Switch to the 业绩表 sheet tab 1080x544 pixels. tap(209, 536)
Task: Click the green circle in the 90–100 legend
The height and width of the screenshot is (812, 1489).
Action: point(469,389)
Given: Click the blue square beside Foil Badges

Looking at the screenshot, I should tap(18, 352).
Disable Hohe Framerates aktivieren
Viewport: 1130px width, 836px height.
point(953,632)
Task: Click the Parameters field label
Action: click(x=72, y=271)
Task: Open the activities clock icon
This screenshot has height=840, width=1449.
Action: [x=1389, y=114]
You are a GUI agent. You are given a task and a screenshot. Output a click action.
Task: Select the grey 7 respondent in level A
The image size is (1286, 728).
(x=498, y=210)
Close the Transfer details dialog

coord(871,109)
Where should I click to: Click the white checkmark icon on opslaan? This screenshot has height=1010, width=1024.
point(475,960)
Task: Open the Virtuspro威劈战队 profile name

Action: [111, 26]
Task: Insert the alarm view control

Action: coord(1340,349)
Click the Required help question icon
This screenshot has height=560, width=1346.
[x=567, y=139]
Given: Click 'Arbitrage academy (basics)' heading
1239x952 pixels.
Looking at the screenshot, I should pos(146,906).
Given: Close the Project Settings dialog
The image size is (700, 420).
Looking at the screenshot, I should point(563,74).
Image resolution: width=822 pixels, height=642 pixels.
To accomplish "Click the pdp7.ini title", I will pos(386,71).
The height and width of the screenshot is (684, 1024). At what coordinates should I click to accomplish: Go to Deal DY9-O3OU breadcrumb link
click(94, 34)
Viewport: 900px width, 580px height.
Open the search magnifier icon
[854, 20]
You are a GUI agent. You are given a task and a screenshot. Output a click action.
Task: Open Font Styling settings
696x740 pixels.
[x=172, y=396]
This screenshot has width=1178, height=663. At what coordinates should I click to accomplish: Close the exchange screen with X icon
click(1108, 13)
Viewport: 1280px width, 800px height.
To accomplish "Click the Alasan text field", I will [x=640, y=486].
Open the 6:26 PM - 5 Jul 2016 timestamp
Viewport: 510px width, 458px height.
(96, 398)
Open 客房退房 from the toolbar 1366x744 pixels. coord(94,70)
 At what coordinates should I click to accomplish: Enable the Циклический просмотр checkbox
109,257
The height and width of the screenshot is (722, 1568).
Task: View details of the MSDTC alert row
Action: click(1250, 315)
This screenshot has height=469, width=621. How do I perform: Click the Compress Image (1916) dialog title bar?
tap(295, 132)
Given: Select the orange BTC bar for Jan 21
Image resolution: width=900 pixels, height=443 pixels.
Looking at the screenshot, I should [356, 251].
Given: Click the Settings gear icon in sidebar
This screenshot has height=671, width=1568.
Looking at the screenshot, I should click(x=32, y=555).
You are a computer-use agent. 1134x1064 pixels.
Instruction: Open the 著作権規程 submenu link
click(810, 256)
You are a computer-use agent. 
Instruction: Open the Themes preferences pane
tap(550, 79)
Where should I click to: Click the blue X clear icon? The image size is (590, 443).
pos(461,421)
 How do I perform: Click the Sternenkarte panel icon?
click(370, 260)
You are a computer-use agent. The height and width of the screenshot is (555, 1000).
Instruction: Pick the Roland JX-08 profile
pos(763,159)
————————
_Action item_
Every record above has to appear again, word for word.

_Result for this exercise_
Switch to the 业绩表 sheet tab 1080x544 pixels. tap(209, 536)
Task: Click the green circle in the 90–100 legend
The height and width of the screenshot is (812, 1489).
Action: point(469,389)
Given: Click the blue square beside Foil Badges

Looking at the screenshot, I should tap(18, 352).
Disable Hohe Framerates aktivieren
Viewport: 1130px width, 836px height.
point(953,632)
Task: Click the Parameters field label
Action: click(x=72, y=271)
Task: Open the activities clock icon
This screenshot has height=840, width=1449.
Action: [x=1389, y=114]
You are a GUI agent. You are given a task and a screenshot. Output a click action.
Task: Select the grey 7 respondent in level A
The image size is (1286, 728).
(x=498, y=210)
Close the Transfer details dialog

coord(871,109)
Where should I click to: Click the white checkmark icon on opslaan? This screenshot has height=1010, width=1024.
point(475,960)
Task: Open the Virtuspro威劈战队 profile name

Action: [111, 26]
Task: Insert the alarm view control

Action: coord(1340,349)
Click the Required help question icon
This screenshot has height=560, width=1346.
[x=567, y=139]
Given: Click 'Arbitrage academy (basics)' heading
1239x952 pixels.
Looking at the screenshot, I should pos(146,906).
Given: Close the Project Settings dialog
The image size is (700, 420).
Looking at the screenshot, I should point(563,74).
Image resolution: width=822 pixels, height=642 pixels.
To accomplish "Click the pdp7.ini title", I will pos(386,71).
The height and width of the screenshot is (684, 1024). At what coordinates should I click to accomplish: Go to Deal DY9-O3OU breadcrumb link
click(94, 34)
Viewport: 900px width, 580px height.
Open the search magnifier icon
[854, 20]
You are a GUI agent. You are given a task and a screenshot. Output a click action.
Task: Open Font Styling settings
696x740 pixels.
[x=172, y=396]
This screenshot has width=1178, height=663. At what coordinates should I click to accomplish: Close the exchange screen with X icon
click(1108, 13)
Viewport: 1280px width, 800px height.
To accomplish "Click the Alasan text field", I will [x=640, y=486].
Open the 6:26 PM - 5 Jul 2016 timestamp
Viewport: 510px width, 458px height.
(96, 398)
Open 客房退房 from the toolbar 1366x744 pixels. coord(94,70)
 At what coordinates should I click to accomplish: Enable the Циклический просмотр checkbox
109,257
The height and width of the screenshot is (722, 1568).
Task: View details of the MSDTC alert row
Action: click(1250, 315)
This screenshot has height=469, width=621. How do I perform: Click the Compress Image (1916) dialog title bar?
tap(295, 132)
Given: Select the orange BTC bar for Jan 21
Image resolution: width=900 pixels, height=443 pixels.
Looking at the screenshot, I should [356, 251].
Given: Click the Settings gear icon in sidebar
This screenshot has height=671, width=1568.
Looking at the screenshot, I should click(x=32, y=555).
You are a computer-use agent. 1134x1064 pixels.
Instruction: Open the 著作権規程 submenu link
click(810, 256)
You are a computer-use agent. 
Instruction: Open the Themes preferences pane
tap(550, 79)
Where should I click to: Click the blue X clear icon? The image size is (590, 443).
pos(461,421)
 How do I perform: Click the Sternenkarte panel icon?
click(370, 260)
You are a computer-use agent. The height and width of the screenshot is (555, 1000).
Instruction: Pick the Roland JX-08 profile
pos(763,159)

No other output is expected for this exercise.